Betty Nelson – Age Will Not Define Me
The Orchid Series
A collection of interviews featuring inspiring women over 75 years young. Curious, engaged, active, interesting. The sort of woman I want to be when I grow up!
Not long ago, Betty Nelson received test results from a physician. For a person this age, all looks fine, she read. Furious, Betty phoned the doctor’s office and scheduled an appointment to see him.
“I will NOT be determined by my age,” she informed the unsuspecting doctor. “He didn’t know what hit him,” laughs Betty.
If I could bottle the gracious power packed into Betty’s petite frame, her passion for whatever she’s doing or whoever she’s speaking to at the moment, I’d be a wealthy woman.
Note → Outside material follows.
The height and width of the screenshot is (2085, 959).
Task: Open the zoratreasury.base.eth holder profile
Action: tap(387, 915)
Betty and I spoke over an online video on St. Patrick’s Day, her 86th birthday. A photograph of Indiana’s Wabash River serves as her Zoom background screen. For thirty years, Betty held various posts within Purdue University’s dean system. Retiring as the Dean of Students, she still sits on community boards and committees and keeps in touch with students she met decades ago. “Once we connect, I’m around forever,” she says.
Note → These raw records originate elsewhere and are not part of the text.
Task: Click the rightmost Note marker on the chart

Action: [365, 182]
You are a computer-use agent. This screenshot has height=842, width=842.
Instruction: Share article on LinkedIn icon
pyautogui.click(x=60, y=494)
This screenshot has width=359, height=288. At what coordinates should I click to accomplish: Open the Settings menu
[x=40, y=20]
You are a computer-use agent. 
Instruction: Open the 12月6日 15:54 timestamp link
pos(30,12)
Growing up in West Virginia, Betty didn’t realize she could do anything she set her mind to do. “I was timid,” she says. “I wasn’t pretty or cute, and I didn’t have the matching skirts, cashmere sweaters, and all the things I thought made my peers happy and successful.”
Betty was in high school when her father died. Although her mother had earned a college degree, like many in her day, she hadn’t worked outside the home. To make ends meet, her mom supplied a bedroom and evening meal to “roomers.” “My mom was one of those strong women who showed me why it’s important to have my own money to manage,” says Betty.
Her stable of female mentors, while employed at Purdue, also helped Betty recognize the need to earn her own money. “I wanted a go to hell fund,” she says. “So many women find themselves in unfortunate situations and, because of resources, feel trapped. My goal was always to be financially independent and not rely on a man for money.”
She knew almost everyone at the state women’s college she attended. As sorority leader, class president, and yearbook editor, Betty soared. “It was my discovery period,” she says.
When a faculty member asked Betty if she was considering graduate school, she stammered. The thought had never entered her mind. “I didn’t know females went to grad school,” says Betty.
“That one question made a world of difference for me,” says Betty. She landed a graduate assistantship in a residence hall, studied Student Personnel Administration, and extended her college experience.
She welcomed surprises in her life. “I always advise students they need a plan,” says Betty. “Although there is security in framework and direction, we need to tinker and adapt to changes within that plan.”
“Over the years, I’ve gravitated toward causes,” says Betty. Like flight attendants back in the day, Purdue female band members were once weighed and measured. “I couldn’t possibly understand why weight mattered,” says Betty. She lobbied for years to change the name of Grand Prix (a scholarship organization hosting an annual go-kart race) Girls to Grand Prix Ambassadors.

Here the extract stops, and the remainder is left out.